Según su fallo de diciembre, el juez limitó la discusión sobre la guerra en Gaza pero no la prohibió por completo.
Gillis argumentó que segregar a los jurados podría resultar contraproducente y que los jurados que puedan tener opiniones firmes pueden ser “rehabilitados” para actuar objetivamente.
“Negarse a abordar estos temas pública y colectivamente enfriaría las discusiones y afianzaría aún más los puntos de vista”, dijo.
A diferencia de audiencias anteriores, no hubo partidarios presentes en el tribunal ya que todos los asientos de la galería estaban reservados para posibles miembros del jurado.
Al cierre de esta edición, los abogados defensores todavía estaban interrogando a los jurados, centrándose en sus opiniones sobre la policía, su capacidad para permanecer objetivos y cómo abordan los prejuicios personales. Un posible miembro del jurado dijo que trabajaba para una organización de derechos humanos y democracia, pero que creía que podría ser “muy imparcial”.
El fiscal de distrito Jeff Rosen ha argumentado anteriormente que los manifestantes cruzaron una línea cuando irrumpieron en la oficina y la dañaron. “La expresión está protegida por la Primera Enmienda. El vandalismo se persigue según el Código Penal”, dijo. Los fiscales estiman los daños causados por la ocupación entre 360.000 y 1 millón de dólares, una cifra que los estudiantes activistas consideran “exagerada”.

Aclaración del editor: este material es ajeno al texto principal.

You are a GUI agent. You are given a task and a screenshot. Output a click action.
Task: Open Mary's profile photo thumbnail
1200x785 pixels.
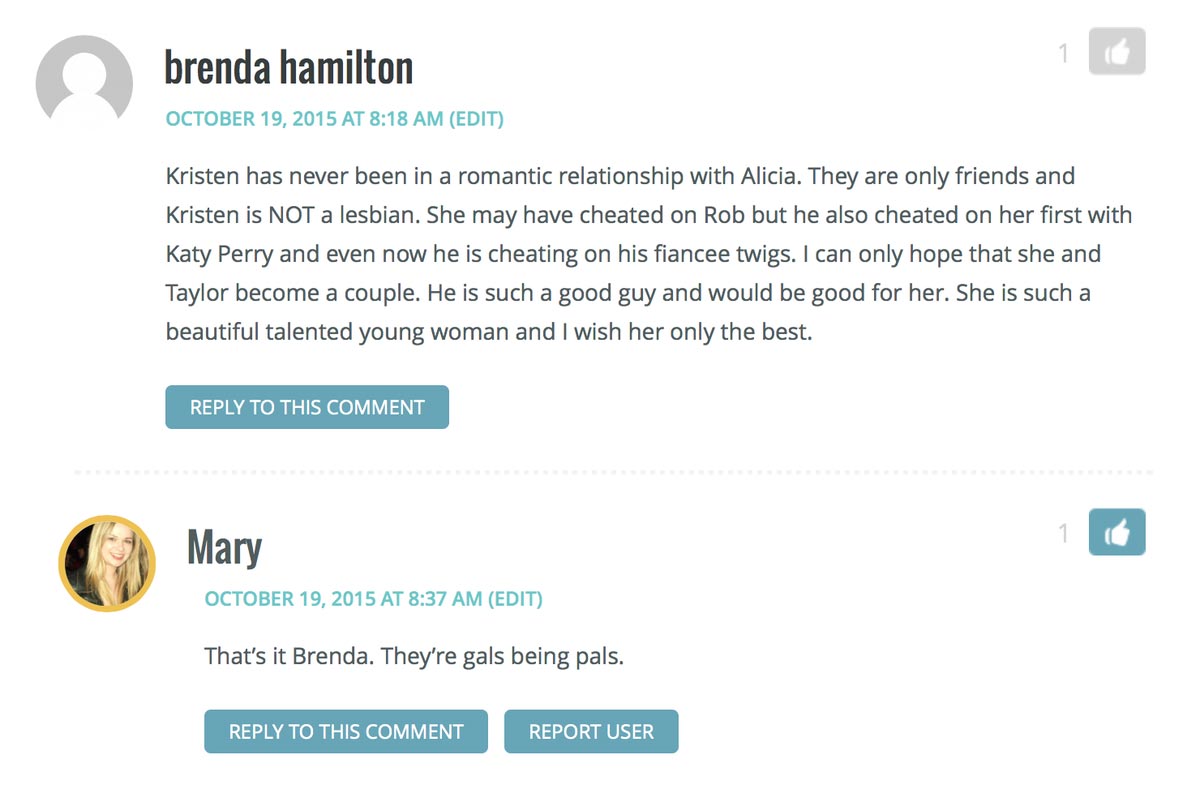[107, 563]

En comparación, a la mayoría de las personas arrestadas en una protesta en la Universidad de Columbia en 2024 se les retiraron los cargos, mientras que los cargos contra los manifestantes de la Universidad de Michigan fueron inicialmente acusados de delitos graves, pero luego fueron desestimados. Unas 200 personas fueron arrestadas en un campamento de UCLA en Gaza en 2024, pero el fiscal de la ciudad de Los Ángeles se negó a presentar cargos. Muchos de estos activistas fueron objeto de sanciones administrativas por parte de sus respectivas universidades.
Después de la selección del jurado, se espera que el juicio comience en las próximas semanas, aunque aún no se ha fijado una fecha exacta de inicio.